Ramsay, Allan (1852-1912)

Canvases saturated in gorgeous colour and covered in evocative depictions of the Scottish landscape grace the oeuvre of Scottish artist Allan Ramsay.

Ramsay lived and worked his entire life in Dundee and the surrounding area, settling in the remote village of Edzell for the last 25 years of his life.

He derived much inspiration from the varied and intriguing offerings of the Scottish countryside which surrounded him. From the fields surrounding the village at Edzell to the cragged path carved through the highlands and lowlands by the River Esk.

These Ramsay executed in a strong naturalistic style. He captures the diffusion of light across the landscape, adding drama and character to each minuscule feature. The burning umber of autumnal trees are set alight in a bushel of brushstrokes. Each mossy crag of stone walls and boulders lining a river are hammered into place. Distant hills undulate, seemingly alive in their being through Ramsay’s slick brushwork, his evocative palette. Skies, too, have a strong majesty and energetic being.

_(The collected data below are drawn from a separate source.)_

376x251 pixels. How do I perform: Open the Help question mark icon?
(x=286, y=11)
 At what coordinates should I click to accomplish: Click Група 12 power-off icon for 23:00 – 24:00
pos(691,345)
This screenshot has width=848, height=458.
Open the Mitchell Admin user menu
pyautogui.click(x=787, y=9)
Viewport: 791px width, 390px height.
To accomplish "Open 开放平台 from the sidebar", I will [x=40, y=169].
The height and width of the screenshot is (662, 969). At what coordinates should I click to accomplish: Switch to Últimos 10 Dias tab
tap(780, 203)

These works fell very much into the style favoured by Scottish landscape painters during Ramsay’s time. The romanticised drama of their native land was set to rest in favour of these more naturalistic works, works that turned to nature as their first and foremost mistress. Artists could enhance the ethereal and ever-changing nature of their surroundings through works instilled with just as much emotion and character.

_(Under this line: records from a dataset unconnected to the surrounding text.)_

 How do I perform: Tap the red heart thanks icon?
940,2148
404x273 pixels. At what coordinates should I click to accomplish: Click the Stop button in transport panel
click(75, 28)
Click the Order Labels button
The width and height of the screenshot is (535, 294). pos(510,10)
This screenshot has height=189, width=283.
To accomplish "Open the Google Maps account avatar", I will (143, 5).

It seems unsurprising, therefore, that Ramsay successfully exhibited his landscapes throughout his lifetime. He exhibited 19 paintings over 40 years at the Royal Scottish Academy, and four pieces at the Glasgow Institution. As well as this he was a frequent contributor to provincial exhibitions in his surrounding area, often showing at the Montrose Fine Art Exhibition and with the Dundee Art Club.

As well as his landscapes, Ramsay was also a successful portrait painter. He completed commissions for a number of notable Dundee figures, including Andrew McChesney. He also took commissions from those in Edzell. A portrait remains of a notable lady of this area, Agnes Dunbar. The same keen and crisp realism afforded to his landscapes is evident in the distinguished, dignified depiction of her image.

Indeed, it seems that Ramsay was an important figure within Edzell. He opened his own studio there and also contributed illustrations to a book by an author on the Angus region. In many ways, through his art, did Ramsay celebrate and elevate both human and natural life in the surrounding area.

Today, a number of his works can be found in the Glenesk Folk Museum, as well as in art galleries and museums across Dundee.


Born in Dundee, Scotland.


Exhibited frequently at the Royal Scottish Academy.


Exhibited at the Dundee Art Club Exhibition.


Married Margaret E. Belford.


Exhibited at the Montrose Fine Art Exhibition.


Exhibited at the Montrose Fine Art Exhibition.


Died in Edzell, Scotland.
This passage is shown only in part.